Indiana Free Library is located in the middle of the town on the corner of 9th and Philadelphia Streets in Indiana, Pennsylvania, in the Community Center Building which also houses the Jimmy Stewart Museum and the Downtown Indiana offices. The service area, a population of 32,924 by the 2010 Census, is the Indiana School District which includes Indiana Borough (pop. 13,975), White Township (pop. 15,821), and Armstrong Township (pop. 2,998) with Shelocta Borough (pop. 333). It was originally located in a Reading Room started by the New Century Club in 1907 in a building not that far from where it is now. After moving through several locations, was installed in the Community Building in 1934. The Community Building was built in 1912 but served as a YMCA during the 1920s and 1930s. A recent remodeling was completed in 2019 to refresh building systems and update the appearance of the interior and exterior surfaces. On May 16, 2007, it celebrated its 100th year of having a public library in Indiana, PA. The library is an independent state-aided non-profit corporation under Commonwealth Libraries, a state agency regulating the Pennsylvania library system. Library cards are offered to residents of supporting municipalities included in the Indiana School District at the county seat. Other county residents may purchase an annual $25. card and be served from the surrounding municipalities which have opted out of library service. There are 47,407 residents in Indiana County currently unserved by a local library.

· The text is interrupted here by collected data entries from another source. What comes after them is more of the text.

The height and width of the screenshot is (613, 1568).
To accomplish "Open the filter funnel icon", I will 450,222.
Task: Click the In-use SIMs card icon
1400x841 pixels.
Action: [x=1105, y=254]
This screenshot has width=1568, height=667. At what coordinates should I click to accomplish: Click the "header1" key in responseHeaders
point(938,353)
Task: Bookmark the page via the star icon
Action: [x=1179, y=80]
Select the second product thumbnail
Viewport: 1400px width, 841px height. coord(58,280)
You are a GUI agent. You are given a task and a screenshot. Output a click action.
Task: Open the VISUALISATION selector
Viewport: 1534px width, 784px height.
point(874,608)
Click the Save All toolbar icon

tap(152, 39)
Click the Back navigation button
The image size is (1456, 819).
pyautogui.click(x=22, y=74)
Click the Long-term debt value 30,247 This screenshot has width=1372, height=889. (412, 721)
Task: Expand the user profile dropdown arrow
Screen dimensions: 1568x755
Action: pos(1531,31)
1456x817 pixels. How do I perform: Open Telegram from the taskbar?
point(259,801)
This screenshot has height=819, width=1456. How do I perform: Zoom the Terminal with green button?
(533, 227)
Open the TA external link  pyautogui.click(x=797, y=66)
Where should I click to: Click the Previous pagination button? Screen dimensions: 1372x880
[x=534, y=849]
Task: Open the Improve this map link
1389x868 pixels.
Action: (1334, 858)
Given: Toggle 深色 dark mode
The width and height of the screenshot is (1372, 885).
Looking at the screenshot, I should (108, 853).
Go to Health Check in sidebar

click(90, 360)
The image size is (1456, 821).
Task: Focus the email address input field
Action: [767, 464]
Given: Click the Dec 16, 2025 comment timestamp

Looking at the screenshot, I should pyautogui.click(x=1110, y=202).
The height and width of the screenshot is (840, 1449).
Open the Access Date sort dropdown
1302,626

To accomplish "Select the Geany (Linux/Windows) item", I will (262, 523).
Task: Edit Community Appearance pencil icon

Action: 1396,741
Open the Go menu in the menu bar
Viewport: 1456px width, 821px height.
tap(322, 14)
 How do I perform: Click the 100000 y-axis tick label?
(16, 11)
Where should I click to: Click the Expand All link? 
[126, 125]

The Indiana Free Library offers a quality collection of print and recorded materials with fiction, non-fiction, young adult, large print, magazines, children's books, and Audio Visual categories. There are a number of digital services available from the library website including an online catalog of materials and services available for cardholders supporting workforce development, early literacy, homework helps and a wealth of resources.